Our current factory-based robots blindy pick up objects that they are already familiar with. Those objects are also in predetermined places during selected times. If a machine were to pick up an object that it is unfamiliar with, and in a random place, it would need multiple, complex technologies working together. Some of those technologies are vision systems and advanced AI. Those help the machine see the target and determine its properties. Some even require sensors that are located in the gripper to prevent the robot from crushing the object.
Researchers from the National Centre for Nuclear Robotics say that even with all of the technologies, the machine still doesn’t know the reasons for picking an object up. Because of this, what we once thought of as successive actions performed by robots can actually be real-world failures.
The paper in the Nature Machine Intelligence uses the example of a robot delivering an object to a customer after picking it up. The robot picks up the object successfully without crushing it. The problem arises when the robot covers up an important barcode. This means that the object is not able to be tracked and there is no information confirming the successful delivery of the object. This complicates things and results in a failure of the delivery system because the robot does not know certain consequences of picking up the object incorrectly.
Dr. Ortenzi and the co-authors of the paper spoke about other examples as well.
“Imagine asking a robot to pass you a screwdriver in a workshop. Based on current conventions, the best way for a robot to pick up the tool is by the handle. Unfortunately, that could mean that a hugely powerful machine then thrusts a potentially lethal blade towards you, at speed. Instead, the robot needs to know what the end goal is, i.e., to pass the screwdriver safely to its human colleague, in order to rethink its actions.”
“Another scenario envisages a robot passing a glass of water to a resident in a care home. It must ensure that it doesn’t drop the glass but also that water doesn’t spill over the recipient during the act of passing, or that the glass is presented in such a way that the person can take hold of it.”

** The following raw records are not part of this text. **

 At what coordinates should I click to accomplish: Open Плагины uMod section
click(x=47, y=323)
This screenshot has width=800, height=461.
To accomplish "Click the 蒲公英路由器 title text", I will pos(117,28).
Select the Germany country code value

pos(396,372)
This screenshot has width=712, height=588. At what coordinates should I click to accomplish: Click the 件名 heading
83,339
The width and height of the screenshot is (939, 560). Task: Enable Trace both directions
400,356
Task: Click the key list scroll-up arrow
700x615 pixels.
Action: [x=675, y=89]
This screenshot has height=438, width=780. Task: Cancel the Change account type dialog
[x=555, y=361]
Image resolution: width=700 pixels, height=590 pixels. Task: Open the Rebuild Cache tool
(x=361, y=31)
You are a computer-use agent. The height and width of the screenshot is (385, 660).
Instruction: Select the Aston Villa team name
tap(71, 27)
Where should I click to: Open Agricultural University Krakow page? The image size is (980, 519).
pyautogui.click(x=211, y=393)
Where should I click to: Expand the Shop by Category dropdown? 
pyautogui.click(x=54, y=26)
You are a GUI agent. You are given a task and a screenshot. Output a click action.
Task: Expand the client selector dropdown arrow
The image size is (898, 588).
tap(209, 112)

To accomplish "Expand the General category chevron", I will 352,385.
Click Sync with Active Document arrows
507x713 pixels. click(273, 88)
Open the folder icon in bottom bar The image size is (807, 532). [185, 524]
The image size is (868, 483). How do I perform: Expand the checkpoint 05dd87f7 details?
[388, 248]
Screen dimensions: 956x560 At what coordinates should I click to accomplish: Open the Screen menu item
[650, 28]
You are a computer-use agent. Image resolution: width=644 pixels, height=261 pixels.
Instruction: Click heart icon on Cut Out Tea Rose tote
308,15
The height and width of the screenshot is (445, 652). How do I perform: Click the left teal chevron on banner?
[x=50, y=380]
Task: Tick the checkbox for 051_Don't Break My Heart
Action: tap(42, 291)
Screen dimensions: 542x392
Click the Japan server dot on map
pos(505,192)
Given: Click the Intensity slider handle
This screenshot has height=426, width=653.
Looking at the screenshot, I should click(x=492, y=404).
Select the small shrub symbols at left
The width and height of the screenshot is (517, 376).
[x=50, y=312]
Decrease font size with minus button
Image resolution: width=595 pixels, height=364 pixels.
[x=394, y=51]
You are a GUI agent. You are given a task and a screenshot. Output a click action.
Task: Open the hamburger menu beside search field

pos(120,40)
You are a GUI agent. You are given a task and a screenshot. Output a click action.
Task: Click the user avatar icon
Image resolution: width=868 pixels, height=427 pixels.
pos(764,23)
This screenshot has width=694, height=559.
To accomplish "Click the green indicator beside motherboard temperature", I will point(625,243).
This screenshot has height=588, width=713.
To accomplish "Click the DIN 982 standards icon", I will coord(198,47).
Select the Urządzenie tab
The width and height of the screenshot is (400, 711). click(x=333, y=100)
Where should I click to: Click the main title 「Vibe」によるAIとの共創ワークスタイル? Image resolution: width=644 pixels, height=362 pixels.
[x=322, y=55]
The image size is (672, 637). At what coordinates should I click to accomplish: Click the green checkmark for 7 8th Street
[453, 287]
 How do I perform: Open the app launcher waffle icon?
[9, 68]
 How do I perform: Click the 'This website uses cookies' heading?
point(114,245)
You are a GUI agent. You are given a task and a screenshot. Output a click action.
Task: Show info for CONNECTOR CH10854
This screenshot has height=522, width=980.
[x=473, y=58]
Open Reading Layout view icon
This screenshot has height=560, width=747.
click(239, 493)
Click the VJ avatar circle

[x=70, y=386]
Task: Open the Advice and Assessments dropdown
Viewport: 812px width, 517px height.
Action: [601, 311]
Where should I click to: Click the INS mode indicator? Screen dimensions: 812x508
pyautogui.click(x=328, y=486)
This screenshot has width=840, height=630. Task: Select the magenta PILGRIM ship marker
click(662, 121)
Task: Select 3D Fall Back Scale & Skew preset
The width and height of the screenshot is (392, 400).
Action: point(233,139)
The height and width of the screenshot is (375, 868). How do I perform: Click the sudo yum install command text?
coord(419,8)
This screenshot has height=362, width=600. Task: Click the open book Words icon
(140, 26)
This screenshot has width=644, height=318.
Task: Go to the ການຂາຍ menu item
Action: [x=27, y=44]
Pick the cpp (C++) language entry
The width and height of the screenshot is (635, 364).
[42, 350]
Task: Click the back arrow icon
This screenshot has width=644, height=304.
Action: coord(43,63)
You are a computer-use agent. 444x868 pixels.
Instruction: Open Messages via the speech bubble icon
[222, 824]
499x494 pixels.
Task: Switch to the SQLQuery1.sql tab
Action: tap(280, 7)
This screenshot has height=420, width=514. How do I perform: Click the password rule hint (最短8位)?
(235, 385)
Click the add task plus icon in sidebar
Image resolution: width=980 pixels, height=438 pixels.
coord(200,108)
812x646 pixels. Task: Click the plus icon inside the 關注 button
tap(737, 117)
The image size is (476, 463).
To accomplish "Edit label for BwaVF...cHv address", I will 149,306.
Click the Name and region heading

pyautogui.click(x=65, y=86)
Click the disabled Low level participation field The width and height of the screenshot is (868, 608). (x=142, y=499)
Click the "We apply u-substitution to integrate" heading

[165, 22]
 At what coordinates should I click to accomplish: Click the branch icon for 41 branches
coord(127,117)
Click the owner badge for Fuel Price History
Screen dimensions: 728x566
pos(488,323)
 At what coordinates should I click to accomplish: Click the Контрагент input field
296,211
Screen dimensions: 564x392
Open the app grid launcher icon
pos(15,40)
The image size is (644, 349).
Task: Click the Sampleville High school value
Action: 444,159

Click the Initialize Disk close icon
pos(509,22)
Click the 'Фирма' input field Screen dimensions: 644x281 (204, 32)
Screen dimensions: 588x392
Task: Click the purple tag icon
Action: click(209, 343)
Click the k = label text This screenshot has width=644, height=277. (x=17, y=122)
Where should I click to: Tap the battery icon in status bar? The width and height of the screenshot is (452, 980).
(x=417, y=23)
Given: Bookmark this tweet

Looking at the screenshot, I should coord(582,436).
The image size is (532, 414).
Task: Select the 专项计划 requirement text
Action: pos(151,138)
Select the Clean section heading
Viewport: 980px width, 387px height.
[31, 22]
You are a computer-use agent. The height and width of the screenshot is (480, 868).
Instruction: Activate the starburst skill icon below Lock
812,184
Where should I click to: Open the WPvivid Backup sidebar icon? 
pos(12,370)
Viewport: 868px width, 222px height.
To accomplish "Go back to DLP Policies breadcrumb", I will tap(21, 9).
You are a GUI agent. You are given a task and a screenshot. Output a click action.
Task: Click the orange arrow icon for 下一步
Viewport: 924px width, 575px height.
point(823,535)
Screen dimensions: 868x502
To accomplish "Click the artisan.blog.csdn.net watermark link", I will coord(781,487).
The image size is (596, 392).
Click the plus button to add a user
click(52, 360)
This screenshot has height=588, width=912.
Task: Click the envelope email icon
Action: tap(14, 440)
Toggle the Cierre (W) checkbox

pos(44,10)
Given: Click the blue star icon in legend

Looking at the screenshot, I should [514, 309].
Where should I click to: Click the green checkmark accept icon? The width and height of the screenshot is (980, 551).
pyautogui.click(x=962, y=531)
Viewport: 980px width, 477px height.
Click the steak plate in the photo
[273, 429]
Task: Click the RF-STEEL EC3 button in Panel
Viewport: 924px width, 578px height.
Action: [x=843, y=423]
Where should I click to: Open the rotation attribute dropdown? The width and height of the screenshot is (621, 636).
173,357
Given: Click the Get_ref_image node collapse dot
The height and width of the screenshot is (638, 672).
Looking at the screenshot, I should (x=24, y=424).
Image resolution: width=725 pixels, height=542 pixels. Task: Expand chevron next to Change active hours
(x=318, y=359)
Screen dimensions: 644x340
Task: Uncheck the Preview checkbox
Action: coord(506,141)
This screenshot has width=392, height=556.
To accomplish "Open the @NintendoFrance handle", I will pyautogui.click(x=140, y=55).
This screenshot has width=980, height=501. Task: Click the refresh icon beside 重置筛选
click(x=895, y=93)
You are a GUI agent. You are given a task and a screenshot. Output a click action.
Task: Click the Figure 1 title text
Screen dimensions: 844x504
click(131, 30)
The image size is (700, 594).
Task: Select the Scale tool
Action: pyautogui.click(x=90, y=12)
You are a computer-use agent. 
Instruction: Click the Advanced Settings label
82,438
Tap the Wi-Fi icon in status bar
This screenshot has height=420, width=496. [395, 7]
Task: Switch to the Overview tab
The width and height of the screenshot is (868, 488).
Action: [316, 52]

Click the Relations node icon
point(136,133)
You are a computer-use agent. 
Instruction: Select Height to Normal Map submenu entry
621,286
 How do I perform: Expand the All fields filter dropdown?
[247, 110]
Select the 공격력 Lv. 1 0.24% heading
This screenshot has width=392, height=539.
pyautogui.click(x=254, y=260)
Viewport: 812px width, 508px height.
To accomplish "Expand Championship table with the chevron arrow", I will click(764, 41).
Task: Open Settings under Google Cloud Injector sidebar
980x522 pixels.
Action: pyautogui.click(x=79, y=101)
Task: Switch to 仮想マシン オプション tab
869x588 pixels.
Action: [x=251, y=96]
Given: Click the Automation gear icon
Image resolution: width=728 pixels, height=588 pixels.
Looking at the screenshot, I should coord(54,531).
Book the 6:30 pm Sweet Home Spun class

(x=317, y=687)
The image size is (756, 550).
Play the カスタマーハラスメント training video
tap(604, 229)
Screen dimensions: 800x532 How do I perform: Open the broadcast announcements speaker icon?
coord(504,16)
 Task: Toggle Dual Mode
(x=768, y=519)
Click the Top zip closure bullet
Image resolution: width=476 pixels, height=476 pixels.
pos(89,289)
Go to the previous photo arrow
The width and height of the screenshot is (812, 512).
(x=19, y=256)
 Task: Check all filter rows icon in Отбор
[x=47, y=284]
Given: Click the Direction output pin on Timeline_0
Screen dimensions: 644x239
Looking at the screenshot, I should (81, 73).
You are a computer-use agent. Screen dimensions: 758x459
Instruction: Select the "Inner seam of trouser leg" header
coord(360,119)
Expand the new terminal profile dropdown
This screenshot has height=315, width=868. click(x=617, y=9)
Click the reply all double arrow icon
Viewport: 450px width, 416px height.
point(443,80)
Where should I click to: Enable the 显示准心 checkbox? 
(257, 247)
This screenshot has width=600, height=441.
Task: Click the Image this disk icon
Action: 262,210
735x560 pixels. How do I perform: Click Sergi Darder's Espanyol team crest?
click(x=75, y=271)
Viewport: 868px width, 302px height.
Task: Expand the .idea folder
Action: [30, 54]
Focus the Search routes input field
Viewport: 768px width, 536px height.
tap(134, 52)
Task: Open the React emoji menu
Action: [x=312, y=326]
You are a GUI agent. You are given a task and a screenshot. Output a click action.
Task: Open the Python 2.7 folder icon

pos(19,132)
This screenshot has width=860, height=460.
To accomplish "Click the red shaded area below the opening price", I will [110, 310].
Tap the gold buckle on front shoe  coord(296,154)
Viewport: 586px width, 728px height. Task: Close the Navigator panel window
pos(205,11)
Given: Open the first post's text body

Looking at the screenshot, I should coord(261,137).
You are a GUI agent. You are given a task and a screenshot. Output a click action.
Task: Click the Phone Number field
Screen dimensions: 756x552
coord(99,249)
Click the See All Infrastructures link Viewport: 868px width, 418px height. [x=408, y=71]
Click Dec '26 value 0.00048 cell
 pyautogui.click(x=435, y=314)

“What is obvious to humans has to be programmed into a machine and this requires a profoundly different approach. The traditional metrics used by researchers, over the past twenty years, to assess robotic manipulation, are not sufficient. In the most practical sense, robots need a new philosophy to get a grip.”
Professor Rustman Stolkin, director of the National Centre for Nuclear Robotics, spoke about the organization’s role in developing this technology.
“National Centre for Nuclear Robotics is unique in working on practical problems with industry, while simultaneously generating the highest calibre of cutting-edge academic research — exemplified by this landmark paper.”
The new research was worked on with the Centre of Excellence for Robotic Vision at Queensland University of Technology, Australia, Scuola Superiore Sant’Anna, Italy, the German Aerospace Center (DLR), Germany, and the University of Pisa, Italy.